**PROBLEM REQUIREMENTS**: Your answer should consist solely of the lines from the first line of the data through the line with "Task: Enable the ALWAYS GLIDE button", each reproduced exactly.

**Dataset items**:
☆ ☆ ☆ ☆ ☆

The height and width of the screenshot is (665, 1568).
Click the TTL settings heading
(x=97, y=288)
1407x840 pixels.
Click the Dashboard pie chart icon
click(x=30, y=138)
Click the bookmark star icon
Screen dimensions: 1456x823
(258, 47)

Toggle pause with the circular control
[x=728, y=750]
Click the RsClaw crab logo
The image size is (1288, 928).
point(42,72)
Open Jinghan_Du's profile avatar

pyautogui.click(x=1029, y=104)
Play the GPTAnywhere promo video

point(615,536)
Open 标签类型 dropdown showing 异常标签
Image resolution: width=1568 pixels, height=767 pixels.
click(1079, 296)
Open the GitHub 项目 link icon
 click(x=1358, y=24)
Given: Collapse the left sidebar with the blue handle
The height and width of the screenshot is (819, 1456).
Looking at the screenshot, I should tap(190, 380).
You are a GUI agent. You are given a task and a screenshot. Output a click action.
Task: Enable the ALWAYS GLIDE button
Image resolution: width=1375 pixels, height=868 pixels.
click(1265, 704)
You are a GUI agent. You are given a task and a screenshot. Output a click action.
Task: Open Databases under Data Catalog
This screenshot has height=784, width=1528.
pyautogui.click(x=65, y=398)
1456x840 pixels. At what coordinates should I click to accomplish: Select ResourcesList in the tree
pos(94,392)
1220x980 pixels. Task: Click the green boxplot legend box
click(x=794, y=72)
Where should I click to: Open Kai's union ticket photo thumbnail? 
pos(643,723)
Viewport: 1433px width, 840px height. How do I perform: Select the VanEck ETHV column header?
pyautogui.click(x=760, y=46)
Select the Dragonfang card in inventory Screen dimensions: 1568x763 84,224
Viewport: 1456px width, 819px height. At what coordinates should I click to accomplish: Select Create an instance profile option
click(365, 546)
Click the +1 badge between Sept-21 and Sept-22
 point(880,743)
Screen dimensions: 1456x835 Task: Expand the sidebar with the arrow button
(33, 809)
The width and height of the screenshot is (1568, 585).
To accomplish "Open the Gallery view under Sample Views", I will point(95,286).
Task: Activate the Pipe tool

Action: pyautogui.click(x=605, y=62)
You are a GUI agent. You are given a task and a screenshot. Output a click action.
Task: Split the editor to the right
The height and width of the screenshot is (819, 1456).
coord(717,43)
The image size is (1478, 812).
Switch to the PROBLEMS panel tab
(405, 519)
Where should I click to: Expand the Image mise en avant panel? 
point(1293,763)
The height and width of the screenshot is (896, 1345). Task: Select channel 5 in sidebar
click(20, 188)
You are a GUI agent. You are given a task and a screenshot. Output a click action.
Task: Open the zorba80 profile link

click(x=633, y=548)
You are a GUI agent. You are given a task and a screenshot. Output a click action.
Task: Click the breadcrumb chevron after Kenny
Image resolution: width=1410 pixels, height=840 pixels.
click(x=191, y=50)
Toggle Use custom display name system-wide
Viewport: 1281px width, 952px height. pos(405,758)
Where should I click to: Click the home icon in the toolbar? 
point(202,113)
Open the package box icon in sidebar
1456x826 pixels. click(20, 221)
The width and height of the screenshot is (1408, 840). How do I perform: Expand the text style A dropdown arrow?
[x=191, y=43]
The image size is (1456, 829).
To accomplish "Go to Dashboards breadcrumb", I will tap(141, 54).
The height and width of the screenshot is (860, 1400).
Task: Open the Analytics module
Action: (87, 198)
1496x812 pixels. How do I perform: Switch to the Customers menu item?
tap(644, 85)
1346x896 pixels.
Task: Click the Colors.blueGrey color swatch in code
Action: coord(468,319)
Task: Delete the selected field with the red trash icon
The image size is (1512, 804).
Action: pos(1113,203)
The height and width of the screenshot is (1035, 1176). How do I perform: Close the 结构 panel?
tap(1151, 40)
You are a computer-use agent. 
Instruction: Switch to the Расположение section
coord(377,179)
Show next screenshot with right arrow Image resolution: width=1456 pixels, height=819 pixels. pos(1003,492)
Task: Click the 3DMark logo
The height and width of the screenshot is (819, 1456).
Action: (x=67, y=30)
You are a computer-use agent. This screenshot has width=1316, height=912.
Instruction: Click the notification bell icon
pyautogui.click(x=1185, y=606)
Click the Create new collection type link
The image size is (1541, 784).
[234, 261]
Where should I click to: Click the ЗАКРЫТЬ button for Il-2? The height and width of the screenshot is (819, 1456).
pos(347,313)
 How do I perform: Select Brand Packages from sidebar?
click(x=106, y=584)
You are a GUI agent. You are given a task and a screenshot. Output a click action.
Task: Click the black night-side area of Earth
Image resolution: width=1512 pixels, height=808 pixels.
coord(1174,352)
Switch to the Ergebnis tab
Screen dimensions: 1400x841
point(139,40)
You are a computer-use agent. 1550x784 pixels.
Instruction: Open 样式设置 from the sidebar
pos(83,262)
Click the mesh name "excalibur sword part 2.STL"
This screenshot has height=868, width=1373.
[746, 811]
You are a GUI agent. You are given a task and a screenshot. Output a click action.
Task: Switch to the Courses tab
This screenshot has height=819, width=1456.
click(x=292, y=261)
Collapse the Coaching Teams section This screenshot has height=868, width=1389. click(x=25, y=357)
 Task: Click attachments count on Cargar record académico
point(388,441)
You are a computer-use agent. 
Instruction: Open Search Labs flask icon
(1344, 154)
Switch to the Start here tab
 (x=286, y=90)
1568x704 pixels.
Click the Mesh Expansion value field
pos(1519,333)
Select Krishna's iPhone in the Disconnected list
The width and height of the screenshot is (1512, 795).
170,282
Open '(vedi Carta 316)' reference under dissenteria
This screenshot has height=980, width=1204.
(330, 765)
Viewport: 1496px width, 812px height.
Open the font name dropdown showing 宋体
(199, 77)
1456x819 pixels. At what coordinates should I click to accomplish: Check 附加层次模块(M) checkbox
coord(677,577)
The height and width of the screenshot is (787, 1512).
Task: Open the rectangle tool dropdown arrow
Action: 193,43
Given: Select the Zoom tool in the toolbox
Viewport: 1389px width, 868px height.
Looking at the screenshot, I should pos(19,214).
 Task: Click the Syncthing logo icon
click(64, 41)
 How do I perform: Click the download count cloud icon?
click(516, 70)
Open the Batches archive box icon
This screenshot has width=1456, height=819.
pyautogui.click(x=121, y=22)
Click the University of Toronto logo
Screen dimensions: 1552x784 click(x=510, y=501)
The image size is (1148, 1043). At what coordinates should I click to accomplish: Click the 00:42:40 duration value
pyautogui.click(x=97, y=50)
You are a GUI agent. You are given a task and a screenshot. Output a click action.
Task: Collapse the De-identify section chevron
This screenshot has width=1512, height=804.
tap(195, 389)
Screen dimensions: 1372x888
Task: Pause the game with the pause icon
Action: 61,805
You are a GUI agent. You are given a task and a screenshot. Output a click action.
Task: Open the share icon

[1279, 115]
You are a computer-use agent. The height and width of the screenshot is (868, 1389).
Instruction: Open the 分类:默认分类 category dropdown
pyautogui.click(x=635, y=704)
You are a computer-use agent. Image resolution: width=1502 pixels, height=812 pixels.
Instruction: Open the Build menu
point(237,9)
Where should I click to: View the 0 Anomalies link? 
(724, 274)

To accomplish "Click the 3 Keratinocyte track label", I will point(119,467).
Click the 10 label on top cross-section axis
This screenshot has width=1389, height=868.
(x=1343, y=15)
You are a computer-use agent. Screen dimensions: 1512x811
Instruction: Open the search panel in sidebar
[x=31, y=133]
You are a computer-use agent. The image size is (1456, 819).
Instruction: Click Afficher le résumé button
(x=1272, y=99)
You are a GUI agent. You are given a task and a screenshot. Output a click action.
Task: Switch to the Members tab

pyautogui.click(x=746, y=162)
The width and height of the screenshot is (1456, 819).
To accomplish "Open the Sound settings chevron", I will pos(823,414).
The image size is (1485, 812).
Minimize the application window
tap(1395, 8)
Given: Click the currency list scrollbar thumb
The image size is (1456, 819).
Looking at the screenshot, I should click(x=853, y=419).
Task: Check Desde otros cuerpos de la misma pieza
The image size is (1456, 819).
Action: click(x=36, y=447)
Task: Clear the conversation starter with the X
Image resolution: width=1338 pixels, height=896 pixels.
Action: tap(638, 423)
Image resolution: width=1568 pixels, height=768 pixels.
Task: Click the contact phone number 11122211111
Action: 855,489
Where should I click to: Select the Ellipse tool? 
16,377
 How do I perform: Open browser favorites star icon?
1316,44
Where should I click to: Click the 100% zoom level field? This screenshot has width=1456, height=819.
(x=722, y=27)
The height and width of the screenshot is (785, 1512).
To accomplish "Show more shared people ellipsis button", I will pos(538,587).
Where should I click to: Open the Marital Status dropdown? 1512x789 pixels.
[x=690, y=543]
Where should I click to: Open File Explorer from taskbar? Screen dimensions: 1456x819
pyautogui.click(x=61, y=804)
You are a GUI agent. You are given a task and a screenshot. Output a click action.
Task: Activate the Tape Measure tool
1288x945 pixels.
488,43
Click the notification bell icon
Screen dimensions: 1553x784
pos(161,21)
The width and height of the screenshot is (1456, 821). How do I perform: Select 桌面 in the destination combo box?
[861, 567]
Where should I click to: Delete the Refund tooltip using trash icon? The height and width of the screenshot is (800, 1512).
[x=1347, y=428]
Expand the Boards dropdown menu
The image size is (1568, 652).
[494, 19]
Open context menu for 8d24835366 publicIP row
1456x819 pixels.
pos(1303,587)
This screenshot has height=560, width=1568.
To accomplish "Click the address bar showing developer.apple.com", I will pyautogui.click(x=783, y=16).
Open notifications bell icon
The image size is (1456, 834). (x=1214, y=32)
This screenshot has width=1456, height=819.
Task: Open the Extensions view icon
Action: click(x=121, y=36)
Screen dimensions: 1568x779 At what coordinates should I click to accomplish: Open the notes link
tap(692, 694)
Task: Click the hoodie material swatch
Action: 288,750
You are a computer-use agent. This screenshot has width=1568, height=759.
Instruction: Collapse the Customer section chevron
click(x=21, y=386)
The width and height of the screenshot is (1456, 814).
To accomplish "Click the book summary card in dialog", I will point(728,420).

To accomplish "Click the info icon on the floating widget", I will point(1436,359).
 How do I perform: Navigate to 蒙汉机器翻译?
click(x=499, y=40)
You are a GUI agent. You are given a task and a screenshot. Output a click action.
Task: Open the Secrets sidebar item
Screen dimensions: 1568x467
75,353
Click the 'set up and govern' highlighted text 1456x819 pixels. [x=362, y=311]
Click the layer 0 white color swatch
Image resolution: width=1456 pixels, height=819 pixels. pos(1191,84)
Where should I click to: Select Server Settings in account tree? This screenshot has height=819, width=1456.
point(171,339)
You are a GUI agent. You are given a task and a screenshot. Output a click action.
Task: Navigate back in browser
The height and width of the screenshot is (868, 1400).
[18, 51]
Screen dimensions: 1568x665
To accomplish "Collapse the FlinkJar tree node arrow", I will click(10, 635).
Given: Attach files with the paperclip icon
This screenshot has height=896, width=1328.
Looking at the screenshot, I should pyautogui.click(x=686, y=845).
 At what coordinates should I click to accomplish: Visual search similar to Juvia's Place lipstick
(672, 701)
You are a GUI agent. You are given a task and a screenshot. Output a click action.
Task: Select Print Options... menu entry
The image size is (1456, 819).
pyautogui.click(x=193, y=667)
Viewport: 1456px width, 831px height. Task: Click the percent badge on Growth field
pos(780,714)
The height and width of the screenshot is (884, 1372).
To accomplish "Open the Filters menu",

☆ ☆ ☆ ☆ ☆

**EXERCISE OUTPUT**:
The height and width of the screenshot is (665, 1568).
Click the TTL settings heading
(x=97, y=288)
1407x840 pixels.
Click the Dashboard pie chart icon
click(x=30, y=138)
Click the bookmark star icon
Screen dimensions: 1456x823
(258, 47)

Toggle pause with the circular control
[x=728, y=750]
Click the RsClaw crab logo
The image size is (1288, 928).
point(42,72)
Open Jinghan_Du's profile avatar

pyautogui.click(x=1029, y=104)
Play the GPTAnywhere promo video

point(615,536)
Open 标签类型 dropdown showing 异常标签
Image resolution: width=1568 pixels, height=767 pixels.
click(1079, 296)
Open the GitHub 项目 link icon
 click(x=1358, y=24)
Given: Collapse the left sidebar with the blue handle
The height and width of the screenshot is (819, 1456).
Looking at the screenshot, I should tap(190, 380).
You are a GUI agent. You are given a task and a screenshot. Output a click action.
Task: Enable the ALWAYS GLIDE button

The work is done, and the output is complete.